▶ Work to be completed: Write each entry again exactly as shown, but without the images it holds.

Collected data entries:
= Beginning of Section =
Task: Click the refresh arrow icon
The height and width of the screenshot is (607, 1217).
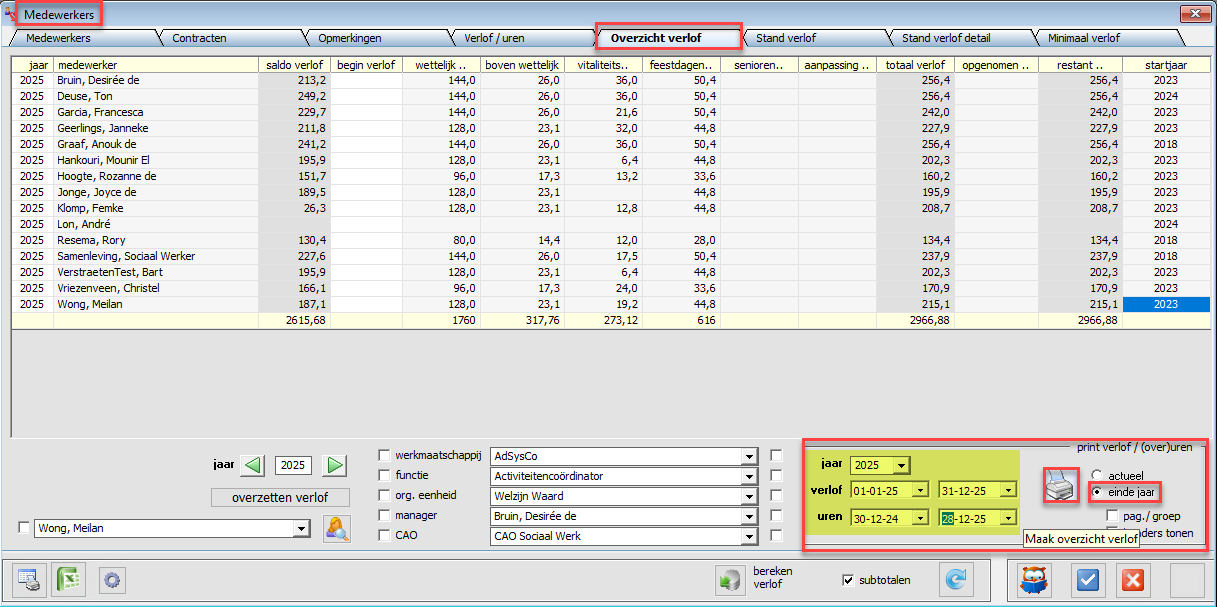Action: [955, 580]
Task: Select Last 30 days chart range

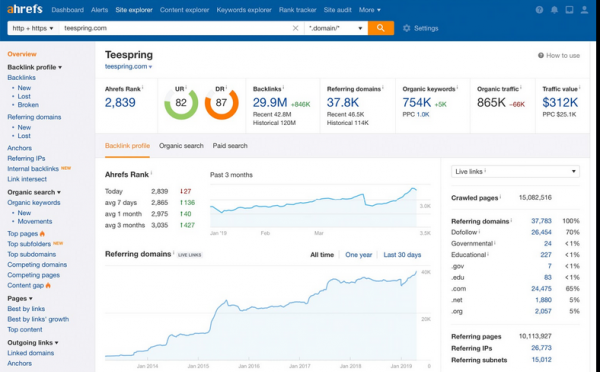Action: click(402, 255)
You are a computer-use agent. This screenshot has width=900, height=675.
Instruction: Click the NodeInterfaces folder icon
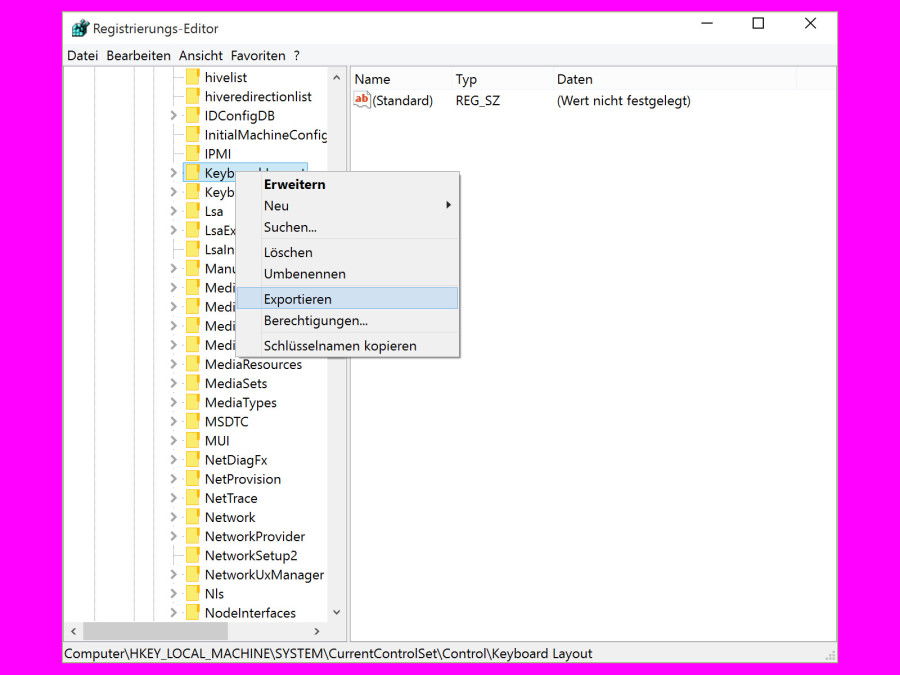[x=192, y=612]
= End of Section =
▶ Response:
Task: Click the refresh arrow icon
The height and width of the screenshot is (607, 1217).
Action: [955, 580]
Task: Select Last 30 days chart range

Action: click(402, 255)
You are a computer-use agent. This screenshot has width=900, height=675.
Instruction: Click the NodeInterfaces folder icon
[x=192, y=612]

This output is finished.